The Greenhouse Effect

To answer the question, we first need to understand exactly what is meant by greenhouse gases and how they cause the earth to warm up. The real questions are: Why does the earth have the temperature it has, and what causes it to change? Physics provides the answers. The earth gets its temperature from the energy bombarding it from the sun. The average amount of energy hitting the earth from the sun each second is about 342 watts per square meter (W/m2), but about 30% of this is reflected by clouds and water and ice on the earth’s surface, so about 235 W/ m2 is absorbed by the earth.1 A basic law of physics says that objects that get heated up also have to radiate energy to keep energy in balance, so about 235 W/m2 are also radiated by the earth. The Stefan-Boltzmann law says that the rate at which an object (known as a black body) radiates energy goes up as the fourth power of its temperature (T4). Using this law and the rate at which energy is absorbed and emitted by the earth, you can calculate that a black body earth should have a temperature of about -18°C or 0°F. But that is not what the temperature of the earth actually is—its average temperature is actually about 15°C (59°F) (10). It is lucky that the earth’s temperature is not what the Stefan-Boltzmann law predicts because the earth would be a ball of ice!
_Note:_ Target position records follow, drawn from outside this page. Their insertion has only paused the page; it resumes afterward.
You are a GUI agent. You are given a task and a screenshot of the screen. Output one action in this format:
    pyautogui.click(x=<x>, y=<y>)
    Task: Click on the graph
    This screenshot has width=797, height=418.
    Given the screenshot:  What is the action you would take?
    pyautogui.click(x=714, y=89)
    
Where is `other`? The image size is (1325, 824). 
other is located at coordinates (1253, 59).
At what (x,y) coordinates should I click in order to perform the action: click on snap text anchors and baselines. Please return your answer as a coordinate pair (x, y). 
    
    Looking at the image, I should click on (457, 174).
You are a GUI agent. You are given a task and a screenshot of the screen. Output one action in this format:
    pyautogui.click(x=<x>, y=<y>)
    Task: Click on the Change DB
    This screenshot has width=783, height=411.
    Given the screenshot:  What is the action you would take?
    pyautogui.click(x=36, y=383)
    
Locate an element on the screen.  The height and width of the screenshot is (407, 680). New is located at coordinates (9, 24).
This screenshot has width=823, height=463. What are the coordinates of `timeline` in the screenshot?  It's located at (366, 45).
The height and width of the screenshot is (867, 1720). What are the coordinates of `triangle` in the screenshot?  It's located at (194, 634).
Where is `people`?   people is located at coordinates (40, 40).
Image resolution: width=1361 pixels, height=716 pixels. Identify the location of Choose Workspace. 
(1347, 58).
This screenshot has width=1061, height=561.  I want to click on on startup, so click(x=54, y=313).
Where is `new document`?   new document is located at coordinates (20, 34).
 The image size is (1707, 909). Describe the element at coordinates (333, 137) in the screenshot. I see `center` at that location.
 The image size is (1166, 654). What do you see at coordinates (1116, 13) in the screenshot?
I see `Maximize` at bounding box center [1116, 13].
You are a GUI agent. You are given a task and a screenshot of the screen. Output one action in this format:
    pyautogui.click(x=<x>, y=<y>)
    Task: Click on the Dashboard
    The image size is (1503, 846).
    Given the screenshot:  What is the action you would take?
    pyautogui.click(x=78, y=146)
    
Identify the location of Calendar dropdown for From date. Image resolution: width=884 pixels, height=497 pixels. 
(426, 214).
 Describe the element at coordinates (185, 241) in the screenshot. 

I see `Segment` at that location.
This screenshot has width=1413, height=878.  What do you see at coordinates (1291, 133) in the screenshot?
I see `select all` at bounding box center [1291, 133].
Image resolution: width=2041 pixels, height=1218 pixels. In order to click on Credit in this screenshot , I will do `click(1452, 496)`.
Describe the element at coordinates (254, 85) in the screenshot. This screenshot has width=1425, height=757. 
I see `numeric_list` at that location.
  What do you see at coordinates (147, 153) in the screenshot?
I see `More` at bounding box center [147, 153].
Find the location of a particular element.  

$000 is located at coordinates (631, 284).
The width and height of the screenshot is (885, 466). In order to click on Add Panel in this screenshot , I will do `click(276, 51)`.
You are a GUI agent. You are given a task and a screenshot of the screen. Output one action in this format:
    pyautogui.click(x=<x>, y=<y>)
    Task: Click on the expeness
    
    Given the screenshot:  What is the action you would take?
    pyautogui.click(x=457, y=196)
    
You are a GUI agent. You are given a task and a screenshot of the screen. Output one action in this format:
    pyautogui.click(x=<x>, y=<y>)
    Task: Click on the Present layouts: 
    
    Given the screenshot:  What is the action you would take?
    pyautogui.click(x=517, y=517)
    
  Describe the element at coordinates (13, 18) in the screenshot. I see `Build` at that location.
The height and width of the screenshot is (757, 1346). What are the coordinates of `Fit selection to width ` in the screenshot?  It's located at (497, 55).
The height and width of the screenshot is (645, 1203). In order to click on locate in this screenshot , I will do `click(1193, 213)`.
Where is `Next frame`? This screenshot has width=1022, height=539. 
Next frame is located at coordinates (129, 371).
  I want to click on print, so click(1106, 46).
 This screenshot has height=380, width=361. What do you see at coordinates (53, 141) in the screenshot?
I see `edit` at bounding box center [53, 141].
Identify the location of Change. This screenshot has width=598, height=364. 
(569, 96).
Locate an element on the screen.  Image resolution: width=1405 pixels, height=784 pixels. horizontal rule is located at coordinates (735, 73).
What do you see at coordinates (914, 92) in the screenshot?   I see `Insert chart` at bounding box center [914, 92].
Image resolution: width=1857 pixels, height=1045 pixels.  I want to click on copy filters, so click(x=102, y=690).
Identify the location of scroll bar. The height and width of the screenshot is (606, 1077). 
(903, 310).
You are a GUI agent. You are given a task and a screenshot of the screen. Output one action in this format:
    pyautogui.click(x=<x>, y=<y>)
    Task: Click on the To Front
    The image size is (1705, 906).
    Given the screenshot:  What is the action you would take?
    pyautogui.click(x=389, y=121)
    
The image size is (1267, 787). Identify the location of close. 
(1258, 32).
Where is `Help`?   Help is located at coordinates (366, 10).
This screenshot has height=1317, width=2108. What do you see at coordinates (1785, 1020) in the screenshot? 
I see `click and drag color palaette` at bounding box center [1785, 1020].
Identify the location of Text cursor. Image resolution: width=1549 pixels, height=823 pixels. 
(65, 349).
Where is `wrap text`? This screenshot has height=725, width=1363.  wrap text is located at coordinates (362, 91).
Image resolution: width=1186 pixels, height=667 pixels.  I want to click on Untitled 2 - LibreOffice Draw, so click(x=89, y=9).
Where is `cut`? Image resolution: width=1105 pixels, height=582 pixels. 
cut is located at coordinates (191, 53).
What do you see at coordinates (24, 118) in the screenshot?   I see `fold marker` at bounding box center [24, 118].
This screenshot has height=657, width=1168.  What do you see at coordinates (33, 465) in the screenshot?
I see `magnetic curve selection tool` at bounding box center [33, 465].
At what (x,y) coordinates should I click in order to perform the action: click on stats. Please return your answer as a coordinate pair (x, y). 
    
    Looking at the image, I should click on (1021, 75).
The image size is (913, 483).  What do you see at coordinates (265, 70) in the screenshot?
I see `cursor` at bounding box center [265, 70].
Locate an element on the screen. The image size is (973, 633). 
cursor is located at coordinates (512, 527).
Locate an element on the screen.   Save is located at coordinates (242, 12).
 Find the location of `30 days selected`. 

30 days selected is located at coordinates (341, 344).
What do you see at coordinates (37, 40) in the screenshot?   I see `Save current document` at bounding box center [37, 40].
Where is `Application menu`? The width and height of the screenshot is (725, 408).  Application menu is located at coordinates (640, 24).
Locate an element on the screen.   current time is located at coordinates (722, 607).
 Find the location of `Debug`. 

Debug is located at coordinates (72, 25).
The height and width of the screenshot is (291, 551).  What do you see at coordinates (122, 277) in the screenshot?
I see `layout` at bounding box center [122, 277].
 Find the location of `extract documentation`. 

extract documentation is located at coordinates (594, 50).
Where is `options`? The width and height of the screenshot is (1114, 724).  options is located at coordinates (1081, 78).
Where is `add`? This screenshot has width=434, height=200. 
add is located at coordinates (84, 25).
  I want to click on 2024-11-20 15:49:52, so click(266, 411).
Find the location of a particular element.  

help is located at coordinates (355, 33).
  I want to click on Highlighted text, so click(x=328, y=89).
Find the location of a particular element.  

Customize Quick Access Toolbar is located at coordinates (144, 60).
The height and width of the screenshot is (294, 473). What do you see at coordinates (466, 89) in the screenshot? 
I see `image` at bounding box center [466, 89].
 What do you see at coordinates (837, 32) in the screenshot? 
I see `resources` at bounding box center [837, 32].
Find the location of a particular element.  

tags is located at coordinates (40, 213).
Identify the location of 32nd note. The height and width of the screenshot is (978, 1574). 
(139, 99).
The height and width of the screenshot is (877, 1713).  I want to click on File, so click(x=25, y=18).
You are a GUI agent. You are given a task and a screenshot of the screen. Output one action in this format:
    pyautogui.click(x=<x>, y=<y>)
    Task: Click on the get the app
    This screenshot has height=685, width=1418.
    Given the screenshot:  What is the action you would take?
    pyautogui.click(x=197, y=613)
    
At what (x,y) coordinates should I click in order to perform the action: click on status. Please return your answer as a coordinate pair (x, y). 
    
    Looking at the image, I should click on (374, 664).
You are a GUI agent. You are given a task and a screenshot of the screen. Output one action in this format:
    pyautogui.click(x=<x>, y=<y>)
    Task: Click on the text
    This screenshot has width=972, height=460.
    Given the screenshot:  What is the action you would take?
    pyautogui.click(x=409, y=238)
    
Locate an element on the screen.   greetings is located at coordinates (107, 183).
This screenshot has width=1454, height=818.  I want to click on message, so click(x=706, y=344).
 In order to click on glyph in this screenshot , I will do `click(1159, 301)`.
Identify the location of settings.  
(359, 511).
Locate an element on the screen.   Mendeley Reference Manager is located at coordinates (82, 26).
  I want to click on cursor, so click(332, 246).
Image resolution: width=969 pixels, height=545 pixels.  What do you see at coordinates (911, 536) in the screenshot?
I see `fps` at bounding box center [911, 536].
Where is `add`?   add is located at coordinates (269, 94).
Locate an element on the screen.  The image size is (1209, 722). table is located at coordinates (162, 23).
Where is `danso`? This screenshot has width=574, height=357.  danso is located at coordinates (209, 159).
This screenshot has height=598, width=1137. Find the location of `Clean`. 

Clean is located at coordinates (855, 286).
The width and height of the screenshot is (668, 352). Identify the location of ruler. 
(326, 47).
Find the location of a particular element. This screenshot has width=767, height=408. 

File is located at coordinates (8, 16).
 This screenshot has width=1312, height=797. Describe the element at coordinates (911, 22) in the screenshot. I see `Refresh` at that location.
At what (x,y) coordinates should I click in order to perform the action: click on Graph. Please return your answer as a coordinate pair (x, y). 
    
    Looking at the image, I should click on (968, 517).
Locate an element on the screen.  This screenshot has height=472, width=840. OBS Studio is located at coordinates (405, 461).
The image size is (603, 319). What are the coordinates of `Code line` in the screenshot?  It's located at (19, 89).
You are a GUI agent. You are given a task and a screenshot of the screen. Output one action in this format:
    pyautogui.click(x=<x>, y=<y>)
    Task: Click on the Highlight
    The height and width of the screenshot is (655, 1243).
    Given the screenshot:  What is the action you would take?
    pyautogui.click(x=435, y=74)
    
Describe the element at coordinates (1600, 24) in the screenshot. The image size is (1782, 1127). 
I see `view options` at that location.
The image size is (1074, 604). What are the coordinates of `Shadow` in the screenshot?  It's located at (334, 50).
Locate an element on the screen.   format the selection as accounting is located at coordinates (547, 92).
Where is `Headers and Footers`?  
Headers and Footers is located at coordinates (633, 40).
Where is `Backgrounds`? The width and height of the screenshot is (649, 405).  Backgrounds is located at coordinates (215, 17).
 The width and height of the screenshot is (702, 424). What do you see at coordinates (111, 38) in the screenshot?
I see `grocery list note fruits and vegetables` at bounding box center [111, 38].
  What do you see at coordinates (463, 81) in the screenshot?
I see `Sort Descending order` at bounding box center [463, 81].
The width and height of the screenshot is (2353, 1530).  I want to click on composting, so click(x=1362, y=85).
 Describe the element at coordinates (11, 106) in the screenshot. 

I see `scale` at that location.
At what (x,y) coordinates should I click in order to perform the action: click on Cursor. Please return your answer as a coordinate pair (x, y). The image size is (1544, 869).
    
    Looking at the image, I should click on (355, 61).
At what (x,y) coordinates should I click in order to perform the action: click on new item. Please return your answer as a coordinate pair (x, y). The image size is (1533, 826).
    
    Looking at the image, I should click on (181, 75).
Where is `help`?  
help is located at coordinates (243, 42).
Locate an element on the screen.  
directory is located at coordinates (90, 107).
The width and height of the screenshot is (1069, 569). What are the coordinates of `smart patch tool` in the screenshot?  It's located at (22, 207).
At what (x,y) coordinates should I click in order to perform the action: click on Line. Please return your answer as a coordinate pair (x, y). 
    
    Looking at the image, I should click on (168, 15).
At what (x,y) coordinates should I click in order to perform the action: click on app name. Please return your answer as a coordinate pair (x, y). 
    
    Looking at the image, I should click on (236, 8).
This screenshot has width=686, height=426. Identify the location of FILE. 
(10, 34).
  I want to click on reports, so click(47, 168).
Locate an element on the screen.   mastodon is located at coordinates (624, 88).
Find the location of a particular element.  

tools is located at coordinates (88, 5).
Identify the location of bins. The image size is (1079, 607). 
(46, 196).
So is physics wrong? No, but we didn’t account for the earth’s atmosphere. The atmosphere consists mostly of nitrogen and oxygen but also contains gases known as greenhouse gases—principally water vapor and CO2 but also methane, nitrous oxide, ozone, and a few other minor gases. The energy from the sun is mostly vis­ible light, but when it is absorbed by the earth and radiated back into space, it is radiated as infrared light that has a longer wavelength and less energy than visible light. The earth’s atmosphere is largely transparent to the visible light from the sun, but the greenhouse gases absorb most of the infrared radiation. The nitro­gen and oxygen that form most of the atmosphere do not absorb the infrared radiation, so they do not contribute to warming the earth. So, the simple expla­nation of the greenhouse effect is that the earth is like a greenhouse where the sun’s energy passes through the glass panes but is trapped inside the greenhouse because the infrared radiation can’t pass through the glass—the glass being the greenhouse gases.

A more sophisticated and accurate view is that the infrared radiation is absorbed by the greenhouse gases, which then re-emit the radiation in all directions, with some of it coming back to the earth and some of it heating up the atmosphere and being radiated into space. The net result is that the earth heats up to a higher temperature than it would have if the greenhouse gases didn’t exist. It still has to be in balance energetically, so as the earth gets a higher temperature, it radiates energy at a higher rate—with some of it coming back to earth—until it is balanced to match the incoming solar radiation, according to the Stefan-Boltzmann law (10). The balancing act can take a very long time, however, and the big problem is that currently there is a mismatch. The earth is radiating 0.6 W/m2 less than it is absorbing, inevitably leading to global warming (10, 11)

All of this is non-controversial and natural—it is how the earth and its atmo­sphere work, though there are lots of details glossed over here. The real contro­versy is whether humans are changing the earth’s temperature by adding such large amounts of CO2 (and other greenhouse gases) to the atmosphere that its greenhouse effect is causing the earth to heat up to achieve a new energy balance. That is the question!